Últimas

Produção fonográfica para desenvolvedores de jogos


Nichollas Alem

No ramo audiovisual, é muito comum que produtoras façam encomendas de trilhas sonoras inéditas. Nestes casos, elas viram as “proprietárias” das músicas, ou em termos técnicos, as titulares dos direitos patrimoniais de autor sobre as obras musicais. O que muitas produtoras não sabem é que elas também têm (ou podem ter) direitos sobre os fonogramas (as gravações). Isso é muito relevante porque quando as músicas (composições) e os fonogramas (gravações) tocam em rádios, no cinema, no YouTube, no Spotify e outros tantos lugares, elas geram uma retribuição para os seus titulares. Explicando melhor, as músicas e as gravações geram dois tipos de remuneração para seus “donos”. Isso significa que, se uma produtora audiovisual se esquece de regularizar sua titularidade sobre uma gravação, ela está deixando de ganhar pela execução da música ao redor do mundo.

 

Foi tratando desse assunto que meu sócio, Ivan Sales, bem lembrou que talvez muitos desenvolvedores de jogos não saibam desse mesmo assunto e estejam deixando de receber os pagamentos pela execução das trilhas de games. Assim, resolvi escrever esse breve artigo para explicar um pouco melhor a situação.

 

No Direito Autoral brasileiro, o produtor fonográfico é titular de direitos conexos sobre os fonogramas (as gravações musicais) que produzir. Os direitos conexos são muito semelhantes aos direitos autorais, de modo que alguém só pode usar aquela determinada gravação mediante autorização do seu titular. Esse titular, por sua vez, vai optar por autorizar ou não aquele aproveitamento e em que condições (pago ou não, por quanto tempo, em que território etc.). A empresa de desenvolvimento de jogos, ao assumir todos os custos e riscos da produção do jogo, “faz as vezes” de produtor fonográfico.
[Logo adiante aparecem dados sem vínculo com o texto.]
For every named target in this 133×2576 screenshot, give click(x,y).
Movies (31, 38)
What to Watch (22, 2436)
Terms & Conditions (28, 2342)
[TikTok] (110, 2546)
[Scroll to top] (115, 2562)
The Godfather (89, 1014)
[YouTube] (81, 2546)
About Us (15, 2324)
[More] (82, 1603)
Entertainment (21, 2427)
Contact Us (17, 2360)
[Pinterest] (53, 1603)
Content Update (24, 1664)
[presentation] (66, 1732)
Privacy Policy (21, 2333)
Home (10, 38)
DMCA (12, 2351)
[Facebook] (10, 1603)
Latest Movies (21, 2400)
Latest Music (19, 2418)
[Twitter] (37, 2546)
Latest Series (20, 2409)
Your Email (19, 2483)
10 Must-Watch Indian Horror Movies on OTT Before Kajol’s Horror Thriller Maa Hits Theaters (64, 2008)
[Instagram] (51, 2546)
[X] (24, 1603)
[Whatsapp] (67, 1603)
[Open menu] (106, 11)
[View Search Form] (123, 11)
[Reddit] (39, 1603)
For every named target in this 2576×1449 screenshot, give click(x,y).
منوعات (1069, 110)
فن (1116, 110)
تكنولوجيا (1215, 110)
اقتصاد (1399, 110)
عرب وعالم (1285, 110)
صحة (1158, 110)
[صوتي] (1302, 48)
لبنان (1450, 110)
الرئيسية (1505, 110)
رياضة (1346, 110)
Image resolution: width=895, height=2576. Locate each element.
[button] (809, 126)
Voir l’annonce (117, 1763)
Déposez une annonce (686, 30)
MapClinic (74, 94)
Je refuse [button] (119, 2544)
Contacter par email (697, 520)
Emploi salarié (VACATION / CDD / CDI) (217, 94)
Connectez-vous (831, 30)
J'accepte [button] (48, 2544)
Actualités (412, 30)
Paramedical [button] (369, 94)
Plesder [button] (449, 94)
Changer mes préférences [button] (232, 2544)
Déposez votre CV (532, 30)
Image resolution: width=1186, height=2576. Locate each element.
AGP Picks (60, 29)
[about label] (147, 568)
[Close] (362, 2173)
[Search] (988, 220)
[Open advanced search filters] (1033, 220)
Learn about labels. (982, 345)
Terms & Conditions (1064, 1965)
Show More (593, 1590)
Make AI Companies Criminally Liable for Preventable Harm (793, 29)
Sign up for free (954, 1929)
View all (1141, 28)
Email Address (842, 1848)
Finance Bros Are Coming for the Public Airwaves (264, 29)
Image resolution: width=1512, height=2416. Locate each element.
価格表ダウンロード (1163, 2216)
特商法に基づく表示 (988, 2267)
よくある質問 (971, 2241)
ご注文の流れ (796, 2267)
Afinal, é ela que também toma a iniciativa, custeia, e se responsabiliza (em última instância) pela trilha que irá integrar o jogo.

 

Porém, ser uma empresa de desenvolvimento de jogos não significa que, automaticamente, esta receberá uma remuneração quando a trilha de seu jogo tocar por aí. Deve-se tomar ao menos três cuidados:

 

Em primeiro lugar, quando o desenvolvedor de jogos contrata uma trilha sonora, precisa ter muita atenção no contrato para ter certeza de que a “propriedade” sobre aquelas composições e gravações estão sendo transferidas para ele, ou no mínimo, licenciadas (autorizadas) pelo prestador de serviços. No Brasil, a transferência de direitos autorais e conexos é sempre por escrito e deve ser expressa. Isso significa que o “mero pagamento” do valor dos serviços não implica na pronta transferência de direitos.

 

Em segundo lugar, todo o sistema de pagamentos no mercado da música está atrelado ao chamado ISRC (abreviação de International Standard Recording Code). Esse código é adotado no mundo e serve justamente para identificar gravações. Normalmente, quem gera o ISRC é o próprio produtor fonográfico e, durante este cadastro, são incluídas informações sobre os participantes daquela gravação. Isso é muito importante, porque a empresa desenvolvedora deve constar aqui como produtora fonográfica. Do contrário, não poderá ser identificada para receber os pagamentos.

 

Finalmente, é importante que a empresa desenvolvedora saiba que o setor da música também se organizou com uma série de intermediários que atuam na gestão e licenciamento de direitos (como funcionam com as editoras de games, por exemplo). Assim, vale pesquisar os serviços prestados por agregadoras digitais, que fazem o trabalho de recolhimento de direitos junto às plataformas e os devidos pagamentos para os titulares.

 

Nichollas Alem é fundador e presidente do Instituto de Direito, Economia Criativa e Artes. Advogado atuante nas áreas de Direito do Entretenimento e Direito da Inovação Tecnológica. Mestre em Direito Econômico pela USP. Consultor da UNESCO em equipamentos culturais. Membro da Associação Brasileira de Propriedade Intelectual.